**Document text:**
§ §

Business

Is retail in crisis? Or just in reconstruction?

RETAIL WASTELAND: A bleak-looking Belfast city centre. Photo: Hugh Russell
RETAIL WASTELAND: A bleak-looking Belfast city centre. Photo: Hugh Russell RETAIL WASTELAND: A bleak-looking Belfast city centre. Photo: Hugh Russell

NEARLY 4,000 shop jobs were lost in Northern Ireland in 2019, the worst suffered by retailers in the past 25 years, as the industry battled high costs and changing shopping habits, new figures show.

In the UK as a whole, a record 16,073 shops - about 60 every working day - pulled down the shutters for the final time this year, with 143,100 jobs going across high streets, shopping destinations and malls.

But despite the Centre for Retail Research's end-of-year report referring to "retail in crisis" and predicting more gloom next year, a local business head is refusing to write off the sector in Northern Ireland just yet.

Retail NI chief executive Glyn Roberts concedes these are "acutely challenging times" for the sector in the north.

§ §

**Excerpted records:**
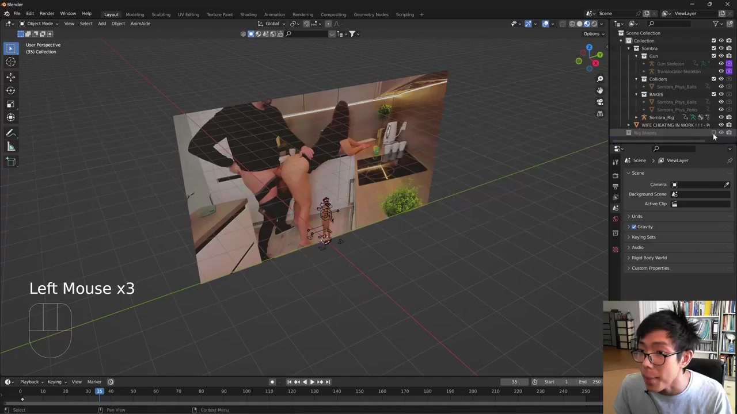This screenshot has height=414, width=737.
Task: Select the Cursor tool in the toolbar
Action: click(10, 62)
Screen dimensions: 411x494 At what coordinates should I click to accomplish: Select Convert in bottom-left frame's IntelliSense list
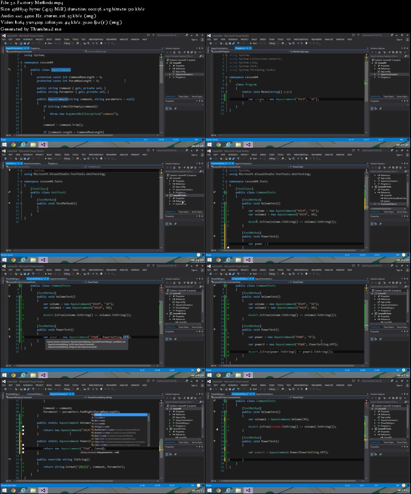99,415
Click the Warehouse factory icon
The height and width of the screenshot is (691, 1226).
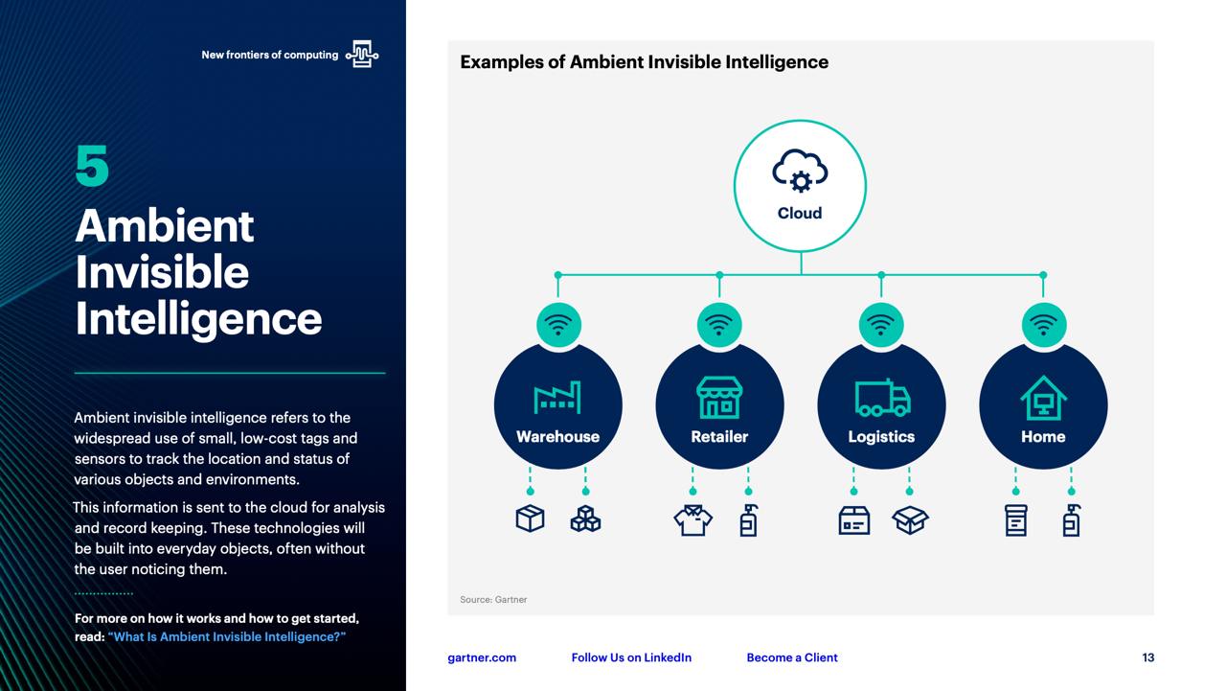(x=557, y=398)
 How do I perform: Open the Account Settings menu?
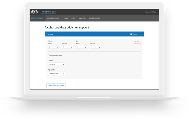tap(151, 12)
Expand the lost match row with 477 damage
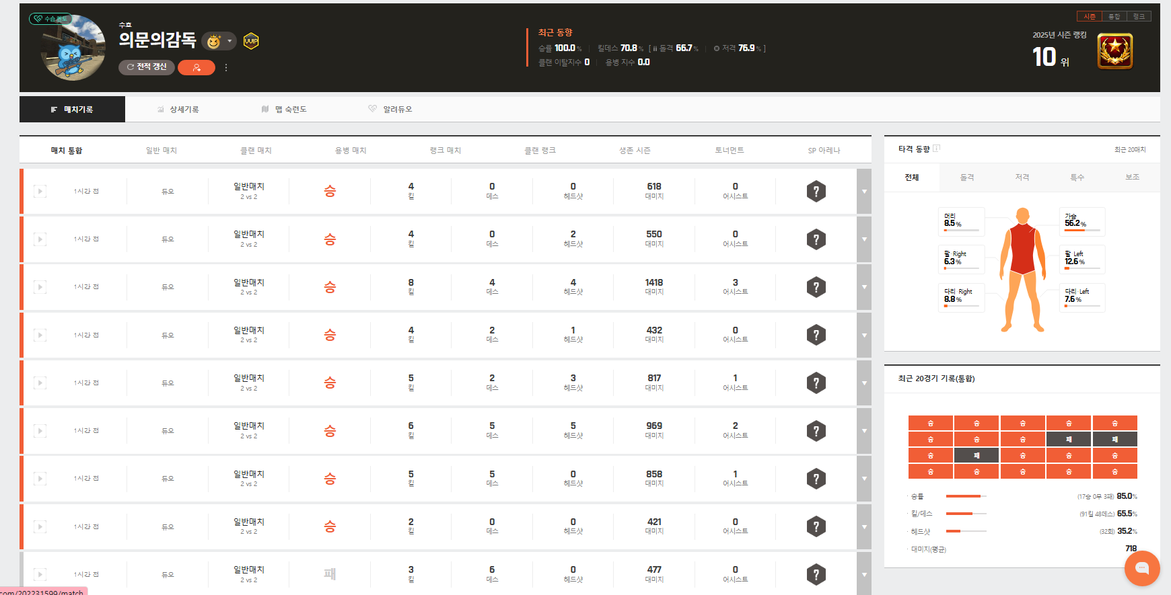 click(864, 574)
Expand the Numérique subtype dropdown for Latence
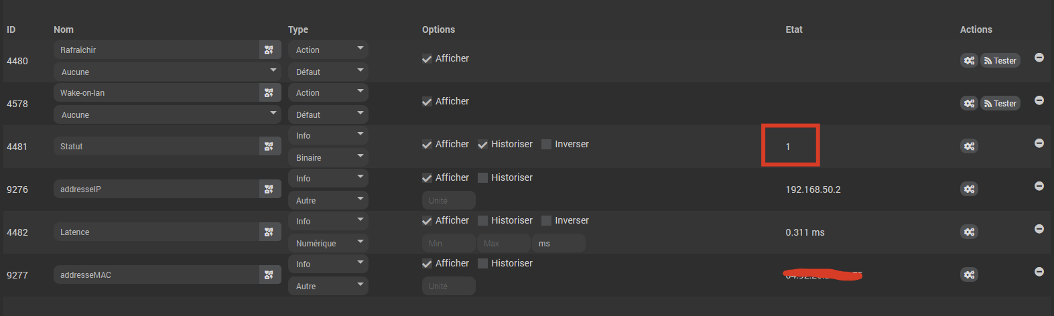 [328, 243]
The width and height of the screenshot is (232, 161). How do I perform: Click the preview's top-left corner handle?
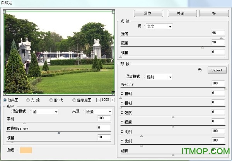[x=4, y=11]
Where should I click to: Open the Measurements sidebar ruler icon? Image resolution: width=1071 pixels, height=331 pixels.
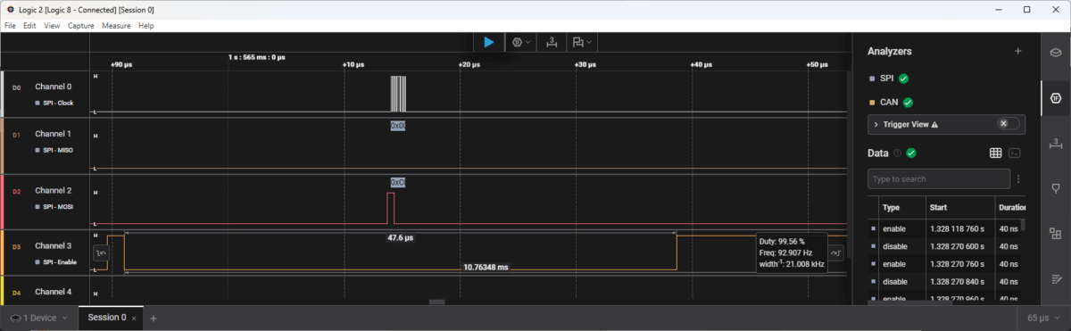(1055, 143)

§ §

**Your tasks:**
- a) According to the retail article, how many shop jobs were lost in Northern Ireland in 2019?
- b) Echo the part of the retail article starting with "NEARLY 4,000 shop" and going on through "in the north.".
- c) Carry on the article about the state of retail from where it stops.

**Responses per task:**
- a) Nearly 4,000 shop jobs.

- b)
NEARLY 4,000 shop jobs were lost in Northern Ireland in 2019, the worst suffered by retailers in the past 25 years, as the industry battled high costs and changing shopping habits, new figures show.

In the UK as a whole, a record 16,073 shops - about 60 every working day - pulled down the shutters for the final time this year, with 143,100 jobs going across high streets, shopping destinations and malls.

But despite the Centre for Retail Research's end-of-year report referring to "retail in crisis" and predicting more gloom next year, a local business head is refusing to write off the sector in Northern Ireland just yet.

Retail NI chief executive Glyn Roberts concedes these are "acutely challenging times" for the sector in the north.

- c)
But he insists: "2020 will be the year of reinvention for our sector, our high streets and our town centres as we see the creation of more confident and dynamic independent retailers, who will be at the cutting edge of a new retail sector.

"Our high street is not dying, but instead is going through a reconstruction process which will result in a hugely different retail sector."

He added: "Consumer behaviour is rapidly changing and people want something different from their high streets.

"And the smaller, more agile and tech-savvy retailers who can adapt to this tidal wave of change will be the ones who will claim the future."

In the last decade, a raft of once-popular household names have disappeared completely from the UK's high streets.

They include the likes of British Home Stores (it shut its last store in June 2016), Toys R Us (April 2018), Poundworld (August 2018), Barratts Shoes (November 2013), Phones4U (September 2014) and Tie Rack (November 2013).

Major chains to disappear this year include Debenhams, Bon Marche, Mothercare, Clintons, Karen Millen and Jack Wills.

Indeed during 2019, large retailers with 10 or more stores closed 5,901 shops, a leap of 79 per cent on the 3,303 stores that they closed in 2018, according to the Centre for Retail Research.

Independent retailers, while still closing 10,172 stores, fared slightly better, with closures down nearly 10 per cent compared with the 11,280 shops they closed in 2018.

Overall, the total number of shops pulling down their shutters for the final time rose by 1,490 during 2019, up from the 14,583 shops closed in 2018.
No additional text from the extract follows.